A healthy community is a happy community.

How do you define a healthy community?

A healthy community is a happy community. In 2008, Stack Overflow was a healthy community, because there was a sense of humanity, there was fun* and happiness within the community.

One of the latest examples that don't belong to the sense of humanity was the removal of the classic 404 pages. I still haven't figured out why they were removed. Every website on the web has its own funny and special style of 404 pages; spreading fun and happiness on the platform will make people healthy (happy?) and it will make them more likely to open the platform again tomorrow to come and help others. Any questions? Once again, Stack Overflow consists of humans, not robots. If we change the behavior of robots, we will be more than a healthy community.

Stack Exchange should listen to the community. They make changes to the platform without taking input from the community. One of the latest examples was 'Some changes to the profile while we make it responsive', which I didn't like at all. Stack Exchange didn't take the input of the community (this is the first reason why I downvoted). Stack Exchange should create a Meta post saying "We are improving the profile page; Feedback", so people (the healthy community) can give their input. This would be a helpful way to improve the profile page rather than making changes without taking input, feedback, or opinions. That would really make a healthy community; this is how I define a healthy community. Am I wrong?

There should be quality standards for questions. Most Stack Overflow questions are very low quality, off-topic, or even duplicates. The accepted quality has become very low. There should be some quality standards enforced before questions are allowed to be posted.
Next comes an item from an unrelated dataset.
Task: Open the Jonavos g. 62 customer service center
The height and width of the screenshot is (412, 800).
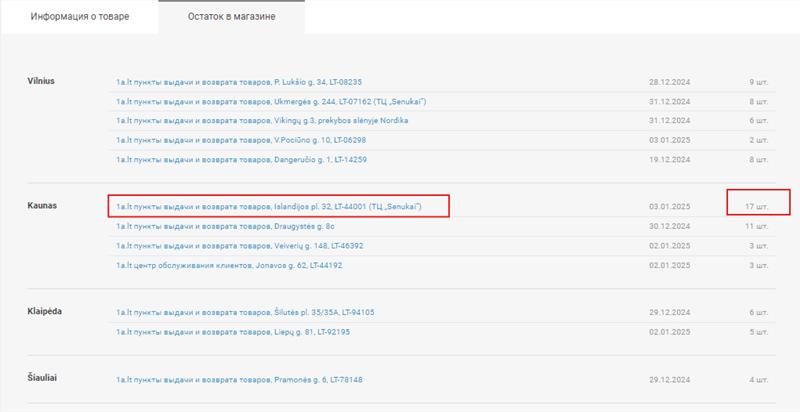Action: pos(229,266)
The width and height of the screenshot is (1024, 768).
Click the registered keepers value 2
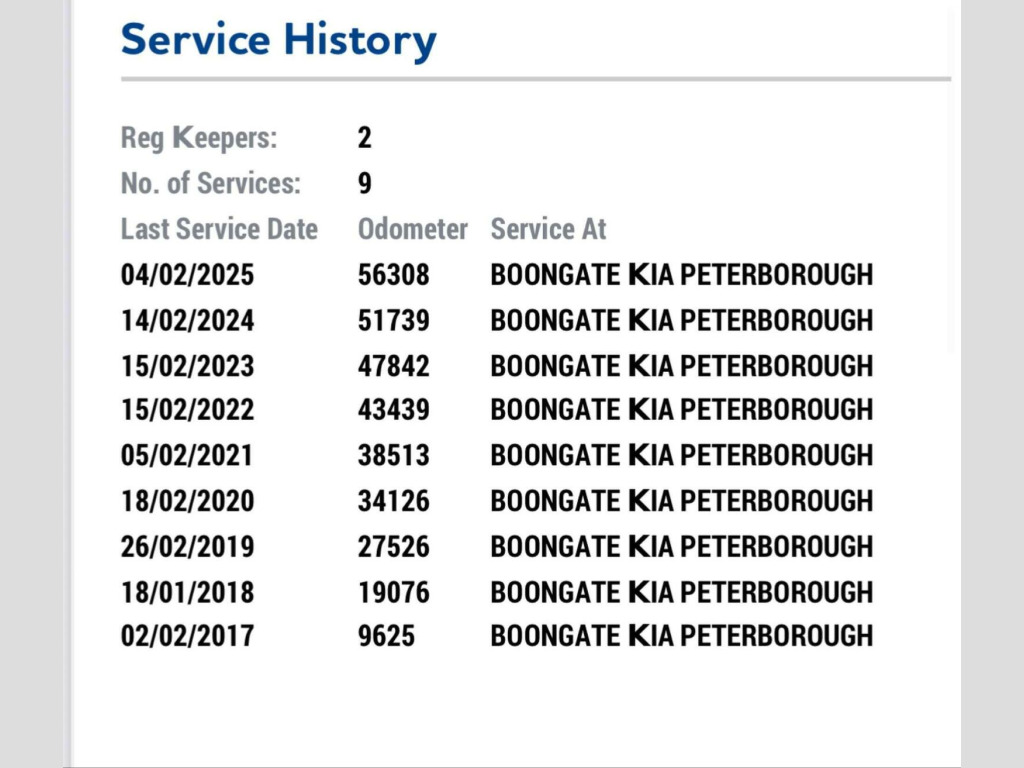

This will help us (the community) post more answers rather than spend time closing and deleting questions.

Always remember, the number of questions that are coming will be a lot.

By enforcing higher quality standards for questions, there will be more people who want to come and answer questions, there will be people who really want to contribute something good and not just come to gain reputation points.
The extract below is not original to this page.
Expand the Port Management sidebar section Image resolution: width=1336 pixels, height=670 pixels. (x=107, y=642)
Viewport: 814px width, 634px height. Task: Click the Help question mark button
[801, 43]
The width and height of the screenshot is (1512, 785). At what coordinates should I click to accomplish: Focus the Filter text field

By the standard that you just identified, are the communities that you most frequently contribute to healthy?

I am on Stack Overflow (just 1.5K reputation points) and I will say no.

How do you know?

Because they don't match the above reasons that I have answered for the first question.

If they are not healthy now, how will you know when they are healthy?

When they match the above reasons that I have answered in the first question. Then I will say it is healthy.

I hope I see something like that in the future.

* Note that we are in Stack Overflow: Where We Hate Fun.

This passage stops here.